Copy the following rows verbatim, keeping every line as it stands.

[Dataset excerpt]
______

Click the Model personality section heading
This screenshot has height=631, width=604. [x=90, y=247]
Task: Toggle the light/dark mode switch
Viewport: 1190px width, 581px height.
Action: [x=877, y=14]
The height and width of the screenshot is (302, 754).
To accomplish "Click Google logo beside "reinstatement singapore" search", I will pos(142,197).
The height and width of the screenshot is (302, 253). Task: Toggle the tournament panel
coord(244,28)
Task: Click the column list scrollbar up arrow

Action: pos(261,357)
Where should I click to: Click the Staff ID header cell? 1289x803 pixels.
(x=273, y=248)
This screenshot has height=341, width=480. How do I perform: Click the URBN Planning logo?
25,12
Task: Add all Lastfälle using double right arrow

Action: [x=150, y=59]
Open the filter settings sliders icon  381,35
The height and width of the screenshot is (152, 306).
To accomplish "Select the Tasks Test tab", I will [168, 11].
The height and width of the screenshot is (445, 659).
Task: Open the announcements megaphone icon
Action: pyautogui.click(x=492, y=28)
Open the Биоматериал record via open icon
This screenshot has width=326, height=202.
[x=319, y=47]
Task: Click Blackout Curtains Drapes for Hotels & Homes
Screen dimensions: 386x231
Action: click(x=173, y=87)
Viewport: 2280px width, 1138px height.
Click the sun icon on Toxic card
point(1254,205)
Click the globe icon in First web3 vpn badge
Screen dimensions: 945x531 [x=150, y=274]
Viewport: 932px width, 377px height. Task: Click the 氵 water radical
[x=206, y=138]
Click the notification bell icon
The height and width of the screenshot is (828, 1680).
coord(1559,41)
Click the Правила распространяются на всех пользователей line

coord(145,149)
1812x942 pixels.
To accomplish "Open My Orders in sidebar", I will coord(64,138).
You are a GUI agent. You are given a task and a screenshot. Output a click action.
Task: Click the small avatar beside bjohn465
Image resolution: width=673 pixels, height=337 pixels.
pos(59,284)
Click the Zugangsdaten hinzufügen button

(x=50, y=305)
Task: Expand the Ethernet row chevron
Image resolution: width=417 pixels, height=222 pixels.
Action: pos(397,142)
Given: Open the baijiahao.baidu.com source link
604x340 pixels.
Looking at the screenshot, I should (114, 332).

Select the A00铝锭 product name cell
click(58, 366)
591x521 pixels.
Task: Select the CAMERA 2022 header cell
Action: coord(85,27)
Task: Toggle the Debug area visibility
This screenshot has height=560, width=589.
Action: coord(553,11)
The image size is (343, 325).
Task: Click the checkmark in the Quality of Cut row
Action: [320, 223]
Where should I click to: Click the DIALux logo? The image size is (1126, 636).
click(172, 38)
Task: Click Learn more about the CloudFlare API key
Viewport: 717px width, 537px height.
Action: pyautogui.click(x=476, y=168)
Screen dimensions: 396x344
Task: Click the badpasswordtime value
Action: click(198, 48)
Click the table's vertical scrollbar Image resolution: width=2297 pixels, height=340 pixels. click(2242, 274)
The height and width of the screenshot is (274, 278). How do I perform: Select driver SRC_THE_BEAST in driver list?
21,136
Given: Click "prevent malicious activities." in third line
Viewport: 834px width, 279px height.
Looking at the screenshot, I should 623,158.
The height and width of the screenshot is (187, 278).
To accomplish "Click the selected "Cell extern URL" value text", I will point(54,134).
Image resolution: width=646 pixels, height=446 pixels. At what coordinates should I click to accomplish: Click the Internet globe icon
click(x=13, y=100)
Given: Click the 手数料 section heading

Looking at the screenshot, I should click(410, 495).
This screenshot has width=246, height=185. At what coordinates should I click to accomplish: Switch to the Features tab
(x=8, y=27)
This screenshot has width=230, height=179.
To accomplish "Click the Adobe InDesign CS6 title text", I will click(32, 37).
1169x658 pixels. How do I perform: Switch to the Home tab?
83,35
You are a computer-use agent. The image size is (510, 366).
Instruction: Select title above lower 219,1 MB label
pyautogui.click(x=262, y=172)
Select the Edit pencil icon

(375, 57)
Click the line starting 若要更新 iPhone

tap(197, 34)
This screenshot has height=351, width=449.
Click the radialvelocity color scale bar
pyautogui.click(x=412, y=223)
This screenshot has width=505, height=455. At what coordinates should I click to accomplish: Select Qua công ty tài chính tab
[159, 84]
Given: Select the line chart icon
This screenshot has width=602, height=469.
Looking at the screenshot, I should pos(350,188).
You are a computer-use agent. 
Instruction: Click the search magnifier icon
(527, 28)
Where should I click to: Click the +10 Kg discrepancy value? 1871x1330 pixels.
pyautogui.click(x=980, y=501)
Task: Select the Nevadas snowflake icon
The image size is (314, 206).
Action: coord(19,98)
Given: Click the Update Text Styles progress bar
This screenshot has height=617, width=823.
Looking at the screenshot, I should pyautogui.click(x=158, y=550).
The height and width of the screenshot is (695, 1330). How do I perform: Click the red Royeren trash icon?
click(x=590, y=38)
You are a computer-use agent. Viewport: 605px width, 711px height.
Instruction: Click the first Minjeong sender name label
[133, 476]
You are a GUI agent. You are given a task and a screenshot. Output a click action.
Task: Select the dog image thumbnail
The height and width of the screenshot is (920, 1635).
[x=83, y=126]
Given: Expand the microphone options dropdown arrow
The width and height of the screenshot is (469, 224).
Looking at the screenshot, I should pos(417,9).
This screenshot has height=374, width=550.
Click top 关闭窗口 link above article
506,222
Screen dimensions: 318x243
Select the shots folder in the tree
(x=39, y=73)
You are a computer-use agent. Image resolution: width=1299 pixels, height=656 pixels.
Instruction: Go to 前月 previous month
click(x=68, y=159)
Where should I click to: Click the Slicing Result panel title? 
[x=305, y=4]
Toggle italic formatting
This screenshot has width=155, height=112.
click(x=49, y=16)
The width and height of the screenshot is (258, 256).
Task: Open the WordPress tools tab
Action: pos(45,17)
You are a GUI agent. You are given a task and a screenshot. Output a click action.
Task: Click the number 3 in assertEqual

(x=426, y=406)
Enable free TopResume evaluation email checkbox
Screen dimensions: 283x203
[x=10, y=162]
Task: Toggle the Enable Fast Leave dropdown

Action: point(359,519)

______

> **RESULT**:
Click the Model personality section heading
This screenshot has height=631, width=604. [x=90, y=247]
Task: Toggle the light/dark mode switch
Viewport: 1190px width, 581px height.
Action: [x=877, y=14]
The height and width of the screenshot is (302, 754).
To accomplish "Click Google logo beside "reinstatement singapore" search", I will pos(142,197).
The height and width of the screenshot is (302, 253). Task: Toggle the tournament panel
coord(244,28)
Task: Click the column list scrollbar up arrow

Action: pos(261,357)
Where should I click to: Click the Staff ID header cell? 1289x803 pixels.
(x=273, y=248)
This screenshot has height=341, width=480. How do I perform: Click the URBN Planning logo?
25,12
Task: Add all Lastfälle using double right arrow

Action: [x=150, y=59]
Open the filter settings sliders icon  381,35
The height and width of the screenshot is (152, 306).
To accomplish "Select the Tasks Test tab", I will [168, 11].
The height and width of the screenshot is (445, 659).
Task: Open the announcements megaphone icon
Action: pyautogui.click(x=492, y=28)
Open the Биоматериал record via open icon
This screenshot has width=326, height=202.
[x=319, y=47]
Task: Click Blackout Curtains Drapes for Hotels & Homes
Screen dimensions: 386x231
Action: click(x=173, y=87)
Viewport: 2280px width, 1138px height.
Click the sun icon on Toxic card
point(1254,205)
Click the globe icon in First web3 vpn badge
Screen dimensions: 945x531 [x=150, y=274]
Viewport: 932px width, 377px height. Task: Click the 氵 water radical
[x=206, y=138]
Click the notification bell icon
The height and width of the screenshot is (828, 1680).
coord(1559,41)
Click the Правила распространяются на всех пользователей line

coord(145,149)
1812x942 pixels.
To accomplish "Open My Orders in sidebar", I will coord(64,138).
You are a GUI agent. You are given a task and a screenshot. Output a click action.
Task: Click the small avatar beside bjohn465
Image resolution: width=673 pixels, height=337 pixels.
pos(59,284)
Click the Zugangsdaten hinzufügen button

(x=50, y=305)
Task: Expand the Ethernet row chevron
Image resolution: width=417 pixels, height=222 pixels.
Action: pos(397,142)
Given: Open the baijiahao.baidu.com source link
604x340 pixels.
Looking at the screenshot, I should (114, 332).

Select the A00铝锭 product name cell
click(58, 366)
591x521 pixels.
Task: Select the CAMERA 2022 header cell
Action: coord(85,27)
Task: Toggle the Debug area visibility
This screenshot has height=560, width=589.
Action: coord(553,11)
The image size is (343, 325).
Task: Click the checkmark in the Quality of Cut row
Action: [320, 223]
Where should I click to: Click the DIALux logo? The image size is (1126, 636).
click(172, 38)
Task: Click Learn more about the CloudFlare API key
Viewport: 717px width, 537px height.
Action: pyautogui.click(x=476, y=168)
Screen dimensions: 396x344
Task: Click the badpasswordtime value
Action: click(198, 48)
Click the table's vertical scrollbar Image resolution: width=2297 pixels, height=340 pixels. click(2242, 274)
The height and width of the screenshot is (274, 278). How do I perform: Select driver SRC_THE_BEAST in driver list?
21,136
Given: Click "prevent malicious activities." in third line
Viewport: 834px width, 279px height.
Looking at the screenshot, I should 623,158.
The height and width of the screenshot is (187, 278).
To accomplish "Click the selected "Cell extern URL" value text", I will point(54,134).
Image resolution: width=646 pixels, height=446 pixels. At what coordinates should I click to accomplish: Click the Internet globe icon
click(x=13, y=100)
Given: Click the 手数料 section heading

Looking at the screenshot, I should click(410, 495).
This screenshot has width=246, height=185. At what coordinates should I click to accomplish: Switch to the Features tab
(x=8, y=27)
This screenshot has width=230, height=179.
To accomplish "Click the Adobe InDesign CS6 title text", I will click(32, 37).
1169x658 pixels. How do I perform: Switch to the Home tab?
83,35
You are a computer-use agent. The image size is (510, 366).
Instruction: Select title above lower 219,1 MB label
pyautogui.click(x=262, y=172)
Select the Edit pencil icon

(375, 57)
Click the line starting 若要更新 iPhone

tap(197, 34)
This screenshot has height=351, width=449.
Click the radialvelocity color scale bar
pyautogui.click(x=412, y=223)
This screenshot has width=505, height=455. At what coordinates should I click to accomplish: Select Qua công ty tài chính tab
[159, 84]
Given: Select the line chart icon
This screenshot has width=602, height=469.
Looking at the screenshot, I should pos(350,188).
You are a computer-use agent. 
Instruction: Click the search magnifier icon
(527, 28)
Where should I click to: Click the +10 Kg discrepancy value? 1871x1330 pixels.
pyautogui.click(x=980, y=501)
Task: Select the Nevadas snowflake icon
The image size is (314, 206).
Action: coord(19,98)
Given: Click the Update Text Styles progress bar
This screenshot has height=617, width=823.
Looking at the screenshot, I should pyautogui.click(x=158, y=550).
The height and width of the screenshot is (695, 1330). How do I perform: Click the red Royeren trash icon?
click(x=590, y=38)
You are a computer-use agent. Viewport: 605px width, 711px height.
Instruction: Click the first Minjeong sender name label
[133, 476]
You are a GUI agent. You are given a task and a screenshot. Output a click action.
Task: Select the dog image thumbnail
The height and width of the screenshot is (920, 1635).
[x=83, y=126]
Given: Expand the microphone options dropdown arrow
The width and height of the screenshot is (469, 224).
Looking at the screenshot, I should pos(417,9).
This screenshot has height=374, width=550.
Click top 关闭窗口 link above article
506,222
Screen dimensions: 318x243
Select the shots folder in the tree
(x=39, y=73)
You are a computer-use agent. Image resolution: width=1299 pixels, height=656 pixels.
Instruction: Go to 前月 previous month
click(x=68, y=159)
Where should I click to: Click the Slicing Result panel title? 
[x=305, y=4]
Toggle italic formatting
This screenshot has width=155, height=112.
click(x=49, y=16)
The width and height of the screenshot is (258, 256).
Task: Open the WordPress tools tab
Action: pos(45,17)
You are a GUI agent. You are given a task and a screenshot. Output a click action.
Task: Click the number 3 in assertEqual

(x=426, y=406)
Enable free TopResume evaluation email checkbox
Screen dimensions: 283x203
[x=10, y=162]
Task: Toggle the Enable Fast Leave dropdown

Action: point(359,519)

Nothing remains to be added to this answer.